To be sure, danger still lurks in the mortgage market. The  latest get-rich-quick scheme, with private equity firms buying up foreclosed properties and renting them out, then selling bonds backed by the rental revenue streams (which look suspiciously like the bonds backed by mortgage payments that were a proximate cause of the last crisis), has the potential to blow up. And continued shenanigans with mortgage documents could lead to major headaches. A new court case against Wells Fargo  uncovered a bombshell, a step-by-step  manual telling attorneys how they can fake foreclosure papers on demand; the fallout could throw into question the true ownership of millions of homes. Even subprime mortgages are in the midst of a  comeback, because what could go wrong?

However, in this era of the government-backed housing market, new mortgages have largely gone through Fannie Mae and Freddie Mac, and the mortgage giants have diligently scrutinized them for defects. As a result, mortgages originated in 2013 have actually  performed quite well. Industry types grouse that this leads to “tighter” credit; you could also call it “safer” credit, without the tricks and traps that preyed upon low-income Americans in the last decade.  Proposed legislation to eliminate Fannie and Freddie could change this dramatically and return us to the Wild West show, but for the moment, financial risk may be located somewhere other than mortgages.
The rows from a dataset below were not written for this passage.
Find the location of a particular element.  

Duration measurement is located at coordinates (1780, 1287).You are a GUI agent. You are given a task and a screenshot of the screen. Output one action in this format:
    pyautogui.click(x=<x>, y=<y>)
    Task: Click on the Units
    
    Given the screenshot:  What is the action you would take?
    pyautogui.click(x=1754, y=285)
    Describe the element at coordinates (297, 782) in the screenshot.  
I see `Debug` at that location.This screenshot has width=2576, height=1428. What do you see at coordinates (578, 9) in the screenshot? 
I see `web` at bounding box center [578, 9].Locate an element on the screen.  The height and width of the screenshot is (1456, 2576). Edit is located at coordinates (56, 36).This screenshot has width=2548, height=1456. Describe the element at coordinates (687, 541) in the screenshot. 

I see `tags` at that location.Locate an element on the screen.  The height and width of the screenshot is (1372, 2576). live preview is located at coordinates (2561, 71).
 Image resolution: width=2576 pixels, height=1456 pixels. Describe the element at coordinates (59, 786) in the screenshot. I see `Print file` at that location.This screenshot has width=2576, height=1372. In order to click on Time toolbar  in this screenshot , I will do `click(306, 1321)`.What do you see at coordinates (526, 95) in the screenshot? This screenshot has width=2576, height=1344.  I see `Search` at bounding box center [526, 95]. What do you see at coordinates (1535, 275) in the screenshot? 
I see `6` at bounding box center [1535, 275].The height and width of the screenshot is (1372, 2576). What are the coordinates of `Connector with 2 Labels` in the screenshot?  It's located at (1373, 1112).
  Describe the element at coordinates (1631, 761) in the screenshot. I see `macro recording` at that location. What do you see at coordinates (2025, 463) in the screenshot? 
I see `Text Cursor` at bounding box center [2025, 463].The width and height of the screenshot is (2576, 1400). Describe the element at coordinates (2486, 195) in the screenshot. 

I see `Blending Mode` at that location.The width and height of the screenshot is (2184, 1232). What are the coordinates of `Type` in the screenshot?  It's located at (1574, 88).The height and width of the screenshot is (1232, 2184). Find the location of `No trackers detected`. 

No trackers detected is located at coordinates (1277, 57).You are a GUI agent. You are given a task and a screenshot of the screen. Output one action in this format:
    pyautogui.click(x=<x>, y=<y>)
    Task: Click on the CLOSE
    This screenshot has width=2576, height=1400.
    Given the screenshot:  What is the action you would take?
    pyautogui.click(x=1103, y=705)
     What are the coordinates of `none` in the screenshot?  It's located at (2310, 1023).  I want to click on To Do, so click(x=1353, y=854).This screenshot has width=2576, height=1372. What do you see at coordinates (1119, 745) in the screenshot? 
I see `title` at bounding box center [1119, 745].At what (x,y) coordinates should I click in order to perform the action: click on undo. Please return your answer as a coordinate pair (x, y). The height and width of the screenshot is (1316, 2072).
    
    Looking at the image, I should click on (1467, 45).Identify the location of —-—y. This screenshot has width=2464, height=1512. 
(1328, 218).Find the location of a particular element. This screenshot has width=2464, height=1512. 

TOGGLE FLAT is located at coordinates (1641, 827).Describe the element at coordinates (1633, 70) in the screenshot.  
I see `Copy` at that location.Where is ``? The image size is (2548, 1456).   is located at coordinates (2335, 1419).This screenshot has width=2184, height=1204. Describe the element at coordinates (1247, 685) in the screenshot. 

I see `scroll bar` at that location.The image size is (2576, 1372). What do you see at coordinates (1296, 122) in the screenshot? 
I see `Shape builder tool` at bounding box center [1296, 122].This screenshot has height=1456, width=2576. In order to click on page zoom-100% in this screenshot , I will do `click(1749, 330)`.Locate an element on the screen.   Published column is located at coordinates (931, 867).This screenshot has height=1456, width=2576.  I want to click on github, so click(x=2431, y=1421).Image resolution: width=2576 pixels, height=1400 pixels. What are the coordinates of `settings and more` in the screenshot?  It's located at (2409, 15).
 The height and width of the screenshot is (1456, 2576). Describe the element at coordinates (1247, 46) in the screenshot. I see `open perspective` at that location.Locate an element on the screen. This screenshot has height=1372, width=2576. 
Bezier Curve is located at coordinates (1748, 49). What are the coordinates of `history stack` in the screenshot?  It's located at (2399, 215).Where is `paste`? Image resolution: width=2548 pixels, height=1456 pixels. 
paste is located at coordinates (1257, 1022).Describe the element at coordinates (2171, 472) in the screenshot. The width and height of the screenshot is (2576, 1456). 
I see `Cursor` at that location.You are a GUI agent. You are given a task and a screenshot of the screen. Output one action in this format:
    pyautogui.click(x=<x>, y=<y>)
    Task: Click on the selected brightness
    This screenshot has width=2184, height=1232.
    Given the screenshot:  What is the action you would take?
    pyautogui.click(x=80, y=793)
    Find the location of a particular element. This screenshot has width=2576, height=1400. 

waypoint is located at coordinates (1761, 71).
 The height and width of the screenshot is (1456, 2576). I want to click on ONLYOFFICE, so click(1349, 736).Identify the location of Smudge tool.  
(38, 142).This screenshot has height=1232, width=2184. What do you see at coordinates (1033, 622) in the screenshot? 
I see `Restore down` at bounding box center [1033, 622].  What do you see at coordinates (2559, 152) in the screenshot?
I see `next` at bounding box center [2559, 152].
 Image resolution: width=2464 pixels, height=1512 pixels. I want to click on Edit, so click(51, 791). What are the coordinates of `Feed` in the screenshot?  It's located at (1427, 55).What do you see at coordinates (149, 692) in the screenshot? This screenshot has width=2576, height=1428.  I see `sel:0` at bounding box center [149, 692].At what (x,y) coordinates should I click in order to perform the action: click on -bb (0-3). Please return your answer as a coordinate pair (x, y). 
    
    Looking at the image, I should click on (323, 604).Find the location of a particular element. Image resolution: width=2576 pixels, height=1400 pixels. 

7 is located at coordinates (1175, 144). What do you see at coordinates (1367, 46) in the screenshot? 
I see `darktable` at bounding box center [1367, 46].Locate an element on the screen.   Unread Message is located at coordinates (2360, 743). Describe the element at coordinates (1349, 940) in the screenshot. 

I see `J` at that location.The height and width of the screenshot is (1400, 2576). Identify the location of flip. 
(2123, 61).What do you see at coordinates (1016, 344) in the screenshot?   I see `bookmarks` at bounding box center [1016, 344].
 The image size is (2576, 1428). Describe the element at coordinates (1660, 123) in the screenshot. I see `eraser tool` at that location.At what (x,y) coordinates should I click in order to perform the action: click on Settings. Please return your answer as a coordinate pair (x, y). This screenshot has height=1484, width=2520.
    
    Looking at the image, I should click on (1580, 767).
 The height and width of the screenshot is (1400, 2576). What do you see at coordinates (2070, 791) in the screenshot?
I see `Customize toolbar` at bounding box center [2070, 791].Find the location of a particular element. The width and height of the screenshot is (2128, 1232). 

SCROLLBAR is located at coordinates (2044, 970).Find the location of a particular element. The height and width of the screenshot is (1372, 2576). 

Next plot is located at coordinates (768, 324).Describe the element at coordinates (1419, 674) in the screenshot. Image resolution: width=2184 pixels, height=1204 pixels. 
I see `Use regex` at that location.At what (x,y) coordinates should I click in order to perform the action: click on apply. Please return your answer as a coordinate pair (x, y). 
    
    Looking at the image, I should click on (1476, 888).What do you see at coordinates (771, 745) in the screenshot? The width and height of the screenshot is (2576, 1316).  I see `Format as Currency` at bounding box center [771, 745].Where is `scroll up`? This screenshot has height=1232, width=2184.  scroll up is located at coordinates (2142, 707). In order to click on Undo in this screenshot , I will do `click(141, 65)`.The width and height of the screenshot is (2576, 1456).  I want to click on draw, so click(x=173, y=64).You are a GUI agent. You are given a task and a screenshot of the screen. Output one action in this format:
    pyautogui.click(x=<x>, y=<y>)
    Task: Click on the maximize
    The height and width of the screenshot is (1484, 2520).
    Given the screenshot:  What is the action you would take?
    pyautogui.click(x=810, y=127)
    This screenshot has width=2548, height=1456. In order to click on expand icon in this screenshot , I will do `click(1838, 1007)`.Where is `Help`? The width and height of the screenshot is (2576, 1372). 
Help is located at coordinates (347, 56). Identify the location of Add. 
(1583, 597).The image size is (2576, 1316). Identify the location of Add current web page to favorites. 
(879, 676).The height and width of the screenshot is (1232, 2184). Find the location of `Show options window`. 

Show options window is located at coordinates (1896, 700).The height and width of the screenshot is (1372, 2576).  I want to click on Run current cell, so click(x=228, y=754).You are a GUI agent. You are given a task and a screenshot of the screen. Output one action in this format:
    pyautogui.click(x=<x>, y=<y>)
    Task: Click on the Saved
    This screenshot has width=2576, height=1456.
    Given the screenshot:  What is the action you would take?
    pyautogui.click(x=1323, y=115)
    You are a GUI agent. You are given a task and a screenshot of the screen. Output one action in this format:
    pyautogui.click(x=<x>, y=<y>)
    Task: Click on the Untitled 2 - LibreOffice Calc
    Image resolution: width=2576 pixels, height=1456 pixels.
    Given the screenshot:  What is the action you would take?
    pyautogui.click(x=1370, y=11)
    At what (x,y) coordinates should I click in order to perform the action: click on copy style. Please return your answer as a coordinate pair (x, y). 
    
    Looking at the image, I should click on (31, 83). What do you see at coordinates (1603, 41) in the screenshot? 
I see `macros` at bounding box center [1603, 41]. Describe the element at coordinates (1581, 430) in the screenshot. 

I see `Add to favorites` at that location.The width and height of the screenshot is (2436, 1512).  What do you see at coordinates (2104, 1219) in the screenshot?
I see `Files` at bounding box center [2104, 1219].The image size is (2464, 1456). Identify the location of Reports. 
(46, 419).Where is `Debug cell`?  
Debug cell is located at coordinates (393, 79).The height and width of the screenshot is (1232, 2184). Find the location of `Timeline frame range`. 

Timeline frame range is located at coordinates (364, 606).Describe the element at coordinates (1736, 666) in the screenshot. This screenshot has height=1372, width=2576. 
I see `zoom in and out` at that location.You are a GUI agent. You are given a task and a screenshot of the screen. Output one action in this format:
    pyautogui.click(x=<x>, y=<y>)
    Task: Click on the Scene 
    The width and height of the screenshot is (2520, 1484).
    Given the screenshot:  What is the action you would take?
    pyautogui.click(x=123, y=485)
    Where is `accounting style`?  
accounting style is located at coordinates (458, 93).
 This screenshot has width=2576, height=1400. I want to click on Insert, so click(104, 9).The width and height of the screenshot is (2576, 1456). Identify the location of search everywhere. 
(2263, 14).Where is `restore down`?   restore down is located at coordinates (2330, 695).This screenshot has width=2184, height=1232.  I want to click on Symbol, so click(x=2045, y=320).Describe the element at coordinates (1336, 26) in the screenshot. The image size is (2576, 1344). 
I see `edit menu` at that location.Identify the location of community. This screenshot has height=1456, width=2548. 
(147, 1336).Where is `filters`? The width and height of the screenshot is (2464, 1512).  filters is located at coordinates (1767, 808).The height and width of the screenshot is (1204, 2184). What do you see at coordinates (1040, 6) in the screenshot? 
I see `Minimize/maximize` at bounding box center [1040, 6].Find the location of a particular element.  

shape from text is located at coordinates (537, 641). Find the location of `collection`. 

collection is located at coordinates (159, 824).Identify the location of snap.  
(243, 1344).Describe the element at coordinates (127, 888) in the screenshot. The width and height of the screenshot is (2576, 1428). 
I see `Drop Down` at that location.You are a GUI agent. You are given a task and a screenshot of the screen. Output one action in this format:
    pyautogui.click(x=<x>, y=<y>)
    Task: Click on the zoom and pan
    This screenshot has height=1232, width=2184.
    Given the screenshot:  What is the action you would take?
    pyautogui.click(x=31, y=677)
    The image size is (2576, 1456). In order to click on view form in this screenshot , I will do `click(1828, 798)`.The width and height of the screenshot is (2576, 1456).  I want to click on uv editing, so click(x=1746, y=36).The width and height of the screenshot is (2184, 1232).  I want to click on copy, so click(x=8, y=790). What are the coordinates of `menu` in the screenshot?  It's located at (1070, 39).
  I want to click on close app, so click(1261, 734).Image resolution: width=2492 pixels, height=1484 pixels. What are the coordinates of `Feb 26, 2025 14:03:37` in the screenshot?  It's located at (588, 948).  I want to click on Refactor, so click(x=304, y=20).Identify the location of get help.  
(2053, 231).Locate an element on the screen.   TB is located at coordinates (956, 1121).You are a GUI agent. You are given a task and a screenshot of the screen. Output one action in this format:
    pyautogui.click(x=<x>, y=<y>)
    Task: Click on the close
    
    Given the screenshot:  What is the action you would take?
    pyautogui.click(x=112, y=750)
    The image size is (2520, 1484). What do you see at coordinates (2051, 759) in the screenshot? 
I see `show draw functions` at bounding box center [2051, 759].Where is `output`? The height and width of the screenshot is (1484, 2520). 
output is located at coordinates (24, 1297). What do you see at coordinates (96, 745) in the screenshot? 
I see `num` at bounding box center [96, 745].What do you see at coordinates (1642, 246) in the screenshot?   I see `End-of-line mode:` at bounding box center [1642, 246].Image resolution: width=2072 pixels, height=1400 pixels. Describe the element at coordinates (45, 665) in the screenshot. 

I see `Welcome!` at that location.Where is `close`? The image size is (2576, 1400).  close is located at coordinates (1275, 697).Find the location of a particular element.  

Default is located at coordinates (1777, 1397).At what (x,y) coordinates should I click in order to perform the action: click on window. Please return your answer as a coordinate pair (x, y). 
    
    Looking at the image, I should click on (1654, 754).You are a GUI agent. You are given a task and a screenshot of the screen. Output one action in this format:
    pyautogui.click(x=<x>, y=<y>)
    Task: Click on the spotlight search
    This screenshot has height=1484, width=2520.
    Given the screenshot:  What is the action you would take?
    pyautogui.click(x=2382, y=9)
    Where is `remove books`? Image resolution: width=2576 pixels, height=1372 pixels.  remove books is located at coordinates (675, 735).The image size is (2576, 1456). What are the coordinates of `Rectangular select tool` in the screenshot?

That’s not to say that Wall Street firms have been choir boys. The risk is merely harder to see, and you can’t just look at the banks. In fact, banks have reduced their stake in many normal banking activities, leaving things like small business lending to the  shadow banking system. This is the broad term given to hedge funds, private equity firms and the labyrinthine deals they initiate to move money around. These less-regulated entities have increased their overall portfolios  60 percent over the past five years, bingeing on  subprime loans to businesses that could not otherwise access traditional credit. Nontraditional leveraged loans, issued to companies that end up with large amounts of debt, have  fewer protections for lenders and carry much more risk.

Typically lenders sell these loans off into the capital markets, where years of ultra-low interest rates have encouraged investors to search for any deal that will make them a bit more money. Thus we have seen an  explosion in junk bonds, speculative investments in risky companies that return a high reward. Just as with subprime mortgages, these junk bonds feature shoddy underwriting, with money handed out to businesses that should in no way get an infusion of cash. Got an idea for a vegan restaurant on a cow farm? A lingerie shop in a nunnery? No problem, the shadow banking system will fund you! The junk bond market has doubled to nearly $2 trillion since 2009, causing more cautious investors to head for the exits, wary that the market could turn quickly. If losses mount and some of the bigger shadow banks take a hit, they remain so interconnected to the traditional banking industry that the risk could spread.